Racial overtones surround the debate because Memphis City schools serve mostly black students and the population in Shelby County is mostly white.

Shelby filed suit on Feb. 11, one day after the city council vote. That same day, newly elected Tennessee Gov. Bill Haslam signed a bill approved by the state Senate to delay the merger for two and a half years if voters approve it in a referendum on March 8.

The Memphis City Board of Education says a 1961 Private Act gives it the authority to dissolve and surrender its charter with city council approval.

In its lawsuit the Shelby County Board of Education argues that it does not have the money or resources to take on the struggling Memphis school system.

Even if the Memphis City Board of Education has rights under the 1961 Private Act to dissolve and surrender, Shelby says there is no Tennessee law that "authorizes a winding up and/or liquidation period after the Memphis City Schools' charter is surrendered."

When the Memphis City Council voted to approve the surrender of the charter, it "expressly admitted the complete absence of legislative authority to create 'a post charter surrender winding up period,' yet it nonetheless, unilaterally and without proper legal authority, purported to create from whole cloth a post surrender wind up period and a purported plan of dissolution and consolidation for a school system that no longer exists because of its own unilateral and unprecedented act of dissolving and surrendering its charter in lieu of following established statutory authority for the orderly transfer of its assets to its successor," according to the complaint.

"Pursuant to Tennessee law, when a special school district ceases to operate a public school system, the vacuum created by the exiting school system's withdrawal is required to be filled by the county board of education for the county in which the special school system is located - here the Shelby County Schools," the lawsuit argues. "The Memphis City Schools and the Memphis City Council have failed and refused to follow any such procedures and have created, thereby, a chaotic and dangerous vacuum by ending the legal foundation for the operation of the public schools of the City of Memphis."

Shelby says that there must be a transition plan before it assumes operation of Memphis public schools, and that it simply does not have the money or resources.

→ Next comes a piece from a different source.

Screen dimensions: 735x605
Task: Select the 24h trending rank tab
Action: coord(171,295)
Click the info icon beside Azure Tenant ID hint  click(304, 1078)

"Accordingly, the children of the city of Memphis are at grave risk that their civil rights to free public educations are being or will imminently be violated, through no fault of either the children of Memphis or the plaintiff," Shelby claims. "Unless the court intercedes and declares the rights and obligations of the parties to this suit, over 100,000 students will not receive a free public education or the accompanying benefits of a myriad of state and federal programs, all because the Memphis Board of Education, the Memphis City Council and the city of Memphis have refused to act in a reasonable and responsible manner."

According to local Memphis news station, WMC-TV, Memphis made the drastic move to surrender after Shelby County school leaders discussed forming their own special school district in an effort to sever ties with the city schools.

WMC-TV reports: "If county schools become a special school district, city schools could lose money. Memphis city property taxes could also increase by as much as 55 cents. If city schools surrender their charter, the county would take in both school systems and taxes could increase for county residents."

Along with Memphis, the city board of education and the city council, Shelby also sued the Tennessee Department of Education and its commissioner, Patrick Smith, the U.S. Department of Education, Education Secretary Arne Duncan, the Justice Department and Attorney General Eric Holder.

The lawsuit charges them with violating the students' 14th Amendment Rights, the School Security Act, and the Disabilities in Education Act. It also asks that the 1961 Private Act be declared unconstitutional because it does not meet the requirements of the Tennessee Constitution.

Shelby is represented by Lawrence Giordano and Samuel Jackson, both of Lewis, King, Krieg & Waldrop in Nashville.